Tyrone Rodgers

No. 91
- Position: Defensive tackle

Personal information
- Born: April 27, 1969 (age 57) Longview, Texas, U.S.
- Listed height: 6 ft 3 in (1.91 m)
- Listed weight: 271 lb (123 kg)

Career information
- High school: Phineas Banning (CA)
- College: Washington
- NFL draft: 1992: undrafted
- Expansion draft: 1995: 4th round, 8th overall pick

Career history
- Seattle Seahawks (1992–1994); Carolina Panthers (1995)*; BC Lions (1996); Winnipeg Blue Bombers (1997–1999); Grand Rapids Rampage (2000); Toronto Argonauts (2000–2001); Calgary Stampeders (2002);
- * Offseason and/or practice squad member only

Awards and highlights
- National champion (1991);

Career NFL statistics
- Tackles: 16
- Sacks: 1
- Stats at Pro Football Reference

= Tyrone Rodgers =

American football player (born 1969)

Tyrone Dworin Rodgers (born April 27, 1969) is an American former professional football player who was a defensive tackle in the National Football League (NFL) and Canadian Football League (CFL). He played college football for the Washington Huskies. He played in the NFL for the Seattle Seahawks from 1992 to 1994.

==Early career==
Rodgers played high school football at Banning High School in Wilmington, California, where he was teammates with Jamelle Holieway, Leroy Holt, Bob Whitfield, Courtney Hall, Mark Tucker, Ed Lalau, and Marvin Pollard. Rodgers played with a team stacked with talent, where several players went on to play in the NFL. In Rodgers' junior year, Banning won the L.A. City Section 4A championship, defeating their crosstown archrival Carson High School.

==College career==
Rodgers originally signed his letter of intent with the University of Oklahoma. After a recruiting violation by the University of Oklahoma was exposed, the university was placed on probation and lost scholarships. The NCAA allowed players who were not involved in the recruiting scandal to transfer to other universities and not lose any eligibility, nor be required to sit out for a year.

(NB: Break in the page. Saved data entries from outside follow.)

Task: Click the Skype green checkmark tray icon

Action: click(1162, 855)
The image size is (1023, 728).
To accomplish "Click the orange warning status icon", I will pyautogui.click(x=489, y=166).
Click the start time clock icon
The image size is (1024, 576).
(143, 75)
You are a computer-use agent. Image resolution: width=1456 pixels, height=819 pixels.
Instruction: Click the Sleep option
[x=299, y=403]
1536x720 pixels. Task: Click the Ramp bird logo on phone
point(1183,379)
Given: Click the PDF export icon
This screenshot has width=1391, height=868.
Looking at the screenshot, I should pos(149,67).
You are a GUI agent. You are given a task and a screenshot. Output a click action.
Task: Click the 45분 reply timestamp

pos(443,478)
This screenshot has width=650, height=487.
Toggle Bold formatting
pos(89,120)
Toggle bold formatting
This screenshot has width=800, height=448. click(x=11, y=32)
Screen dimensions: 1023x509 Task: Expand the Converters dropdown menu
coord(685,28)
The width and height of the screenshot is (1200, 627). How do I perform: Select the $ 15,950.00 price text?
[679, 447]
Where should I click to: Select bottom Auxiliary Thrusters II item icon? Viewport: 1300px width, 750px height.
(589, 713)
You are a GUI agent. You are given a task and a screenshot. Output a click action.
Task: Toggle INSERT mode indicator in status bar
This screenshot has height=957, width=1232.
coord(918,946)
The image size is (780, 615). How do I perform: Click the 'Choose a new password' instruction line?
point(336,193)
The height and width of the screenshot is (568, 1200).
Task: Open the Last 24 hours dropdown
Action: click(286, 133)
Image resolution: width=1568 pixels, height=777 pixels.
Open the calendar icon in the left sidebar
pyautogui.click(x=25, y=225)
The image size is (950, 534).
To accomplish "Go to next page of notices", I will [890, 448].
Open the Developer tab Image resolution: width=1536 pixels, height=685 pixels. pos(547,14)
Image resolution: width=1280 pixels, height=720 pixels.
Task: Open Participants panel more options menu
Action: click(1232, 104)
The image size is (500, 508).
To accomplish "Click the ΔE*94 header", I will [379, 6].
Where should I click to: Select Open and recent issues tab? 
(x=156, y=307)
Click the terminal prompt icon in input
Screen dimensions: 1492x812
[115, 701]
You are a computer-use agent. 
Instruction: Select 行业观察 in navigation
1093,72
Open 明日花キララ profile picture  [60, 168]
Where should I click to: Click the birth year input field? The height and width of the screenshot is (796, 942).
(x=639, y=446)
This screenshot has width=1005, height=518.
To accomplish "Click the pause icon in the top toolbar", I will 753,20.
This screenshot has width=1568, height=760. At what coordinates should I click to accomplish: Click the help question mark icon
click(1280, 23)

Rodgers then transferred to the University of Washington, where he played with one of his high school and childhood friends, Terrence Powe. Rodgers helped engineer a Huskies defense that went undefeated and won the 1992 Rose Bowl. The Huskies went on to share the national championship with the Miami Hurricanes.

==Professional career==
Rodgers signed as an undrafted defensive lineman with the Seattle Seahawks. playing three seasons with the team.